* _Problem requirements_
Answer these questions using the thread on the inner product below.
(a) What formula for <x,y> is the original poster asked to show defines an inner product?
(b) According to HallsofIvy, which property becomes the first one to check?
(c) Which two pairs of numbers does ehild suggest as an example?

* _Document_
+ + +

# Linear Algebra - Show that this defines an inner product?

1. Oct 14, 2012

### proctortom

1. The problem statement, all variables and given/known data

If x = (x1, x2) and y = (y1, y2)....

Show that <x,y> = 3(x1)(y1) - (x1)(y2) - (x2)(y1) + 3(x2)(y2)

2. Relevant equations

I know that to define it as an inner product space, the following must be correct:

<x,y> = <y,x>
a<x,y> = <ax,y>
<x,y+z> = <x,y> + <x,z>
<x,x> >/= 0
<x,x> = 0 therefore x=0

3. The attempt at a solution

I have a fair idea what the rules above mean, however I have no clue how to apply it to the question. Help??

2. Oct 14, 2012

### HallsofIvy

Staff Emeritus
Replace each <x, y> with the formula you are given, $3x_1y_1- x_1y_2 - x_2y_1+ 3x_2y_2$, and see if they are true.

The first one, <x, y>= <y, x> would become $3x_1y_1- x_1y_2 - x_2y_1+ 3x_2y_2= 3y_1x1- y_1x_2 - y_2x_1+ 3y_2x_2$. Is that true?

3. Oct 14, 2012

### ehild

In the definition of the above inner product, x1,2, y1,y2 are ordinary real numbers and (x1)(y1)... are products of these numbers.

What do you get if you exchange x and y? As an example, let be (x1,x2)=(2,3) and (y1,y2)=(4,5). What is the inner product <x,y>?
Now let be (x1,x2)=(4,5) and (y1,y2)=(2,3). What is the inner product now?

ehild

+ + +

* _Data segment_
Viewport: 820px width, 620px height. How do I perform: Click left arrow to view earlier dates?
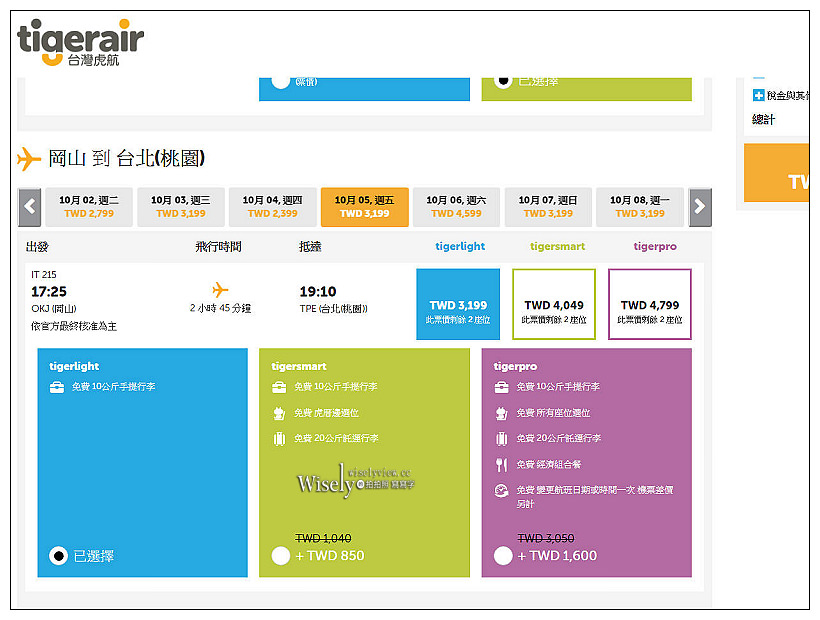28,206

+ + +

* _Output below_
(a) <x,y> = 3(x1)(y1) - (x1)(y2) - (x2)(y1) + 3(x2)(y2)
(b) <x, y> = <y, x>
(c) (2,3) and (4,5)